KevBurnsJr

Information Architecture

Every website has an information architecture, though few are planned intentionally. Information Architecture is the organization of information. The term is relatively modern (1976), but encompasses concepts from a variety of existing fields including classification systems such as the Dewey Decimal System invented a hundred years prior (1876).

Information Architecture concerns itself with the myriad mechanisms enabling users to navigate information and — to some extent — the structure of that information. Just as a library has a Dewey Decimal System, a book described by that system may have its own Table of Contents, Index, and Glossary.

In the context of the web, IA typically encompasses:

  • Wireframes
  • Mockups
  • Navigation
  • Tagging
  • Categorization
  • Classification
  • Data Structures
  • Site Maps
  • Recommendation Systems
  • Search Functions (faceting, stemming, synonym rings, etc)

Deeper research in this field reveals roots adjacent to category theory and cognitive linguistics. In order to organize information in a way that is obvious to humans, one must understand the manner in which we as humans organize information within our own minds; a fascinating field of study that is both culturally subjective and constantly evolving.

Women, Fire and Dangerous Things: What Categories Reveal About the Mind

This book presents some of the most stimulating ideas on mind and meaning I have ever read. It is a book that has far-reaching consequences and is sure to rattle the foundations of thinking and research in the cognitive sciences.

Information Architecture: For the Web and Beyond

Information architecture (IA) is far more challenging—and necessary—than ever. With the glut of information available today, anything your organization wants to share should be easy to find, navigate, and understand. But the experience you provide has to be familiar and coherent across multiple interaction channels, from the Web to smartphones, smartwatches, and beyond.

Information Architecture: Blueprints for the Web

Organizing web site content so that it can be found, designing website interaction so that it's pleasant to use, and creating an interface that is easy to understand. This book helps designers, project managers, programmers, and other information architecture practitioners avoid costly mistakes by teaching the skills of information architecture swiftly and clearly.

Ambient Findability: What We Find Changes Who We Become

How do you find your way in an age of information overload? How can you filter streams of complex information to pull out only what you want? Why does it matter how information is structured when Google seems to magically bring up the right answer to your questions? What does it mean to be "findable" in this day and age? This eye-opening new book examines the convergence of information and connectivity. Written by Peter Morville, author of the groundbreaking Information Architecture for the World Wide Web, the book defines our current age as a state of unlimited findability. In other words, anyone can find anything at any time. Complete navigability.

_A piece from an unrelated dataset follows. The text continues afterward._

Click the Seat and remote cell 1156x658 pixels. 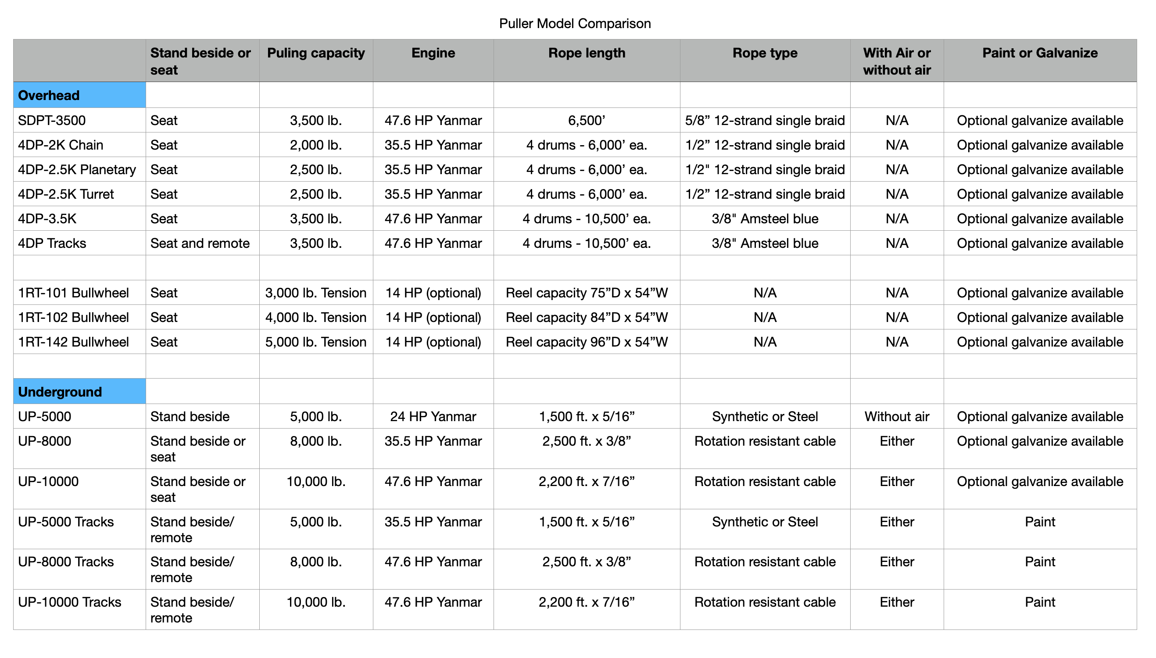(x=200, y=243)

Designing Web Navigation: Optimizing the User Experience

Thoroughly rewritten for today's web environment, this bestselling book offers a fresh look at a fundamental topic of web site development: navigation design. Amid all the changes to the Web in the past decade, and all the hype about Web 2.0 and various "rich" interactive technologies, the basic problems of creating a good web navigation system remain. Designing Web Navigation demonstrates that good navigation is not about technology-it's about the ways people find information, and how you guide them.

Tagging: People-powered Metadata for the Social Web

Tagging is fast becoming one of the primary ways people organize and manage digital information. Tagging complements traditional organizational tools like folders and search on users desktops as well as on the web. These developments mean that tagging has broad implications for information management, information architecture and interface design. And its reach extends beyond these technical domains to our culture at large. This book explains the value of tagging, explores why people tag, how tagging works and when it can be used to improve the user experience. It exposes tagging's superficial simplicity to reveal interesting issues related to usability, information architecture, online community and collective intelligence.

Communicating Design: Developing Web Site Documentation for Design and Planning

Combining quick tips for improving deliverables with in-depth discussions of presentation and risk mitigation techniques, author Dan Brown shows you how to make the documentation you're required to provide into the most efficient communications tool possible. He begins with an introductory section about deliverables and their place in the overall process, and then delves into to the different types of deliverables. From usability reports to project plans, content maps, flow charts, wireframes, site maps, and more, each chapter includes a contents checklist, presentation strategy, maintenance strategy, a description of the development process and the deliverable's impact on the project, and more.